La médiation culturelle en France, conditions d’émergence, enjeux politiques et théoriques

La médiation culturelle est un terme d’usage récent dans les politiques culturelles en France. Elle désigne des fonctions et des compétences qui forment, dans certains domaines culturels (patrimoine, muséologie, art contemporain et, à un moindre degré, lecture publique), de véritables métiers, identifiés comme tels, et des cadres d’emploi qui ont acquis, avec le temps, une légitimité et une visibilité fragiles, mais réelles. Dans d’autres secteurs (cinéma, spectacle vivant), l’embauche de personnels dédiés à la médiation est plus épisodique, ou bien problématique et confuse, les personnels étant recrutés sur des fonctions de relations publiques, de marketing culturel, d’administration de projet. Certains champs culturels sont, par ailleurs, relativement hostiles à l’idée même de médiation, comme c’est le cas pour le théâtre.

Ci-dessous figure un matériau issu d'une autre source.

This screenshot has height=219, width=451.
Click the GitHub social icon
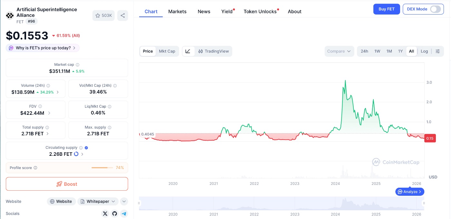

Le programme « nouveaux métiers, nouveaux emplois » avait donné une visibilité nouvelle et un cadre d’embauche facilitateur pour des fonctions qui mettent au cœur de l’activité culturelle non seulement la question des publics, mais aussi celle de la transmission, de la diffusion du goût pour les formes contemporaines, de l’accompagnement des différentes formes de pratiques. Ce cadre a été efficace pour accompagner la croissance et la spécialisation accrues des tâches liées à l’accueil, aux relations publiques, au développement des services éducatifs et culturels, avec la création d’outils et de démarches spécifiques. Mais il s’est révélé fragile, soumis à la discontinuité de l’action de l’État, et instrumentalisé à courte vue : ce fut une occasion manquée pour développer une véritable réflexion sur ces métiers et les innovations dont ils étaient porteurs, pendant que se multipliaient les formations publiques ou privées à ces métiers.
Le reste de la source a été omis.